- [Data for this exercise]
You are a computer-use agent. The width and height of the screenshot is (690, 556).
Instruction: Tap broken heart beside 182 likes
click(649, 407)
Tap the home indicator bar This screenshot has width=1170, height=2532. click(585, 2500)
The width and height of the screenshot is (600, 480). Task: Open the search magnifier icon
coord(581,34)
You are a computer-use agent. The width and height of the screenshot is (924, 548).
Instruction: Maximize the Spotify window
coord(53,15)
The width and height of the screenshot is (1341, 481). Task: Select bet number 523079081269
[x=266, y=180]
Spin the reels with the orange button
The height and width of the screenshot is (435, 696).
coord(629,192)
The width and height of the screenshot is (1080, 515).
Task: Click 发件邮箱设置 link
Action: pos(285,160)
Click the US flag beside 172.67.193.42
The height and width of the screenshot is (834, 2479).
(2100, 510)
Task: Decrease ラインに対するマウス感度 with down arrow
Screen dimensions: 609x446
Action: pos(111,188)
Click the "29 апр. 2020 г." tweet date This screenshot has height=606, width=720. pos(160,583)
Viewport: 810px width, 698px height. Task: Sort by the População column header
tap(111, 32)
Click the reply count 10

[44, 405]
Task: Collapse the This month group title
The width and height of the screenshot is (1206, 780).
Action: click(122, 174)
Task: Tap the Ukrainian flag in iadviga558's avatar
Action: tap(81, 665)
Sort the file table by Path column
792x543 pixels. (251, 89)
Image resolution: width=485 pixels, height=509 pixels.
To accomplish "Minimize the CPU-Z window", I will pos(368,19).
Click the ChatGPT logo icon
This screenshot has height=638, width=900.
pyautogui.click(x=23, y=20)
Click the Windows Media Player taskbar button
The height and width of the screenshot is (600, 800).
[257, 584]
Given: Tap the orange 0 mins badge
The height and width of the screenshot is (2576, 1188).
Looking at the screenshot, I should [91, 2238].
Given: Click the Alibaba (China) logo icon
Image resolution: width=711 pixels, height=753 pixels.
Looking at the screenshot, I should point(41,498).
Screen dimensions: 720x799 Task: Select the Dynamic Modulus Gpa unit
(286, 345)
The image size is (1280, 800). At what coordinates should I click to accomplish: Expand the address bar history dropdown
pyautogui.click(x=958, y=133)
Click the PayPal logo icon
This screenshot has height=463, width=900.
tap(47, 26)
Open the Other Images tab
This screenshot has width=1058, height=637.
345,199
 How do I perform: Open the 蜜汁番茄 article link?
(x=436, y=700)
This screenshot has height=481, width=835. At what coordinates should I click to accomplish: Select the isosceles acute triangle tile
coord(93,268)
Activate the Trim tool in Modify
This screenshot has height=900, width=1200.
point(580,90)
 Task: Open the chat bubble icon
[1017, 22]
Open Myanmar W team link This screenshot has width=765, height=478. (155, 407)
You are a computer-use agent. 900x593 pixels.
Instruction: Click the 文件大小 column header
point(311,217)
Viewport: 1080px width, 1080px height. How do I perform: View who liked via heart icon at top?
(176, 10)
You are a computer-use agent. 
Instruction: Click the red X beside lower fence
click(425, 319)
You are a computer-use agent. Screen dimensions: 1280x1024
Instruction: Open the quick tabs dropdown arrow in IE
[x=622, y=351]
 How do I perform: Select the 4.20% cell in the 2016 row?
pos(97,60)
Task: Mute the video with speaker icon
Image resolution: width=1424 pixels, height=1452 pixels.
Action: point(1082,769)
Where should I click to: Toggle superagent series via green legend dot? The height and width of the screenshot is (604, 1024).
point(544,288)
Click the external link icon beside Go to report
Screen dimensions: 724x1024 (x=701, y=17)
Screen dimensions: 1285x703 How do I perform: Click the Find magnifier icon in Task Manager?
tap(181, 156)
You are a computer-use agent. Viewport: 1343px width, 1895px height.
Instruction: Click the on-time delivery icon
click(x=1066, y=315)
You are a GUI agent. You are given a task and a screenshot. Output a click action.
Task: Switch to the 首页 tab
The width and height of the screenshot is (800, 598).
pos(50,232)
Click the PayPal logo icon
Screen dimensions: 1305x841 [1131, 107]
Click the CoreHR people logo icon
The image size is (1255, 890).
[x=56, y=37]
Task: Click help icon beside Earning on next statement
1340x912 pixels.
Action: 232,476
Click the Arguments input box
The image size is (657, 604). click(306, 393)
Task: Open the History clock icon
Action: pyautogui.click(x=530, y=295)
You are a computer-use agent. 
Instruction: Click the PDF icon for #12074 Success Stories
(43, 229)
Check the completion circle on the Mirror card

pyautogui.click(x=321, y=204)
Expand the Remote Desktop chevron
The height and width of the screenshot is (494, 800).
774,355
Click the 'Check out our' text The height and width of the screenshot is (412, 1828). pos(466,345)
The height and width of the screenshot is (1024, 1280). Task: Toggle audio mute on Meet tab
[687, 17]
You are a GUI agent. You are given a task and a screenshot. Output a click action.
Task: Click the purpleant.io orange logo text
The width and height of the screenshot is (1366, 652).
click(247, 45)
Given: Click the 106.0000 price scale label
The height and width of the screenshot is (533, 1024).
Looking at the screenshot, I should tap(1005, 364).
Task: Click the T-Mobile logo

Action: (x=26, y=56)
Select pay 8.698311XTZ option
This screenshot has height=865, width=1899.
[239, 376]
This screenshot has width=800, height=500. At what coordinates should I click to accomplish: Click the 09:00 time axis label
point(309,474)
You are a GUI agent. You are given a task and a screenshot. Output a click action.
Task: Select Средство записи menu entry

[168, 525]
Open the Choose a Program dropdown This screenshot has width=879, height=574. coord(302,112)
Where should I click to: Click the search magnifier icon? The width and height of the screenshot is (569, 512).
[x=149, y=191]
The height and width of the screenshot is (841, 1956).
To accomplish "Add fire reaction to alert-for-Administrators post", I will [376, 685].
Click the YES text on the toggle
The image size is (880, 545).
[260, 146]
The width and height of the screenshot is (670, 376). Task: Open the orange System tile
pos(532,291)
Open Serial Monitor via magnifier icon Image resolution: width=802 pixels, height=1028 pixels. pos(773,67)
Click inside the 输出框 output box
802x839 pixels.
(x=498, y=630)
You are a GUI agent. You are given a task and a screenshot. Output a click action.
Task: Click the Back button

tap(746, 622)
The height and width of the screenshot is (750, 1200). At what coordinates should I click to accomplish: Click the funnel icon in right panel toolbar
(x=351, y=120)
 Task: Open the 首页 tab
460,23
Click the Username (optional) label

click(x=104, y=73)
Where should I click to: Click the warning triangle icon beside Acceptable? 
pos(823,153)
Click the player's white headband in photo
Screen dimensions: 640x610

- [What you will do]
Within the records above, each line containing "computer" is to be returned.

- [Solution for this task]
You are a computer-use agent. The width and height of the screenshot is (690, 556).
You are a computer-use agent. The width and height of the screenshot is (924, 548).
You are a computer-use agent. 900x593 pixels.
You are a computer-use agent. 
You are a computer-use agent. Screen dimensions: 1280x1024
You are a computer-use agent. Viewport: 1343px width, 1895px height.
You are a computer-use agent. 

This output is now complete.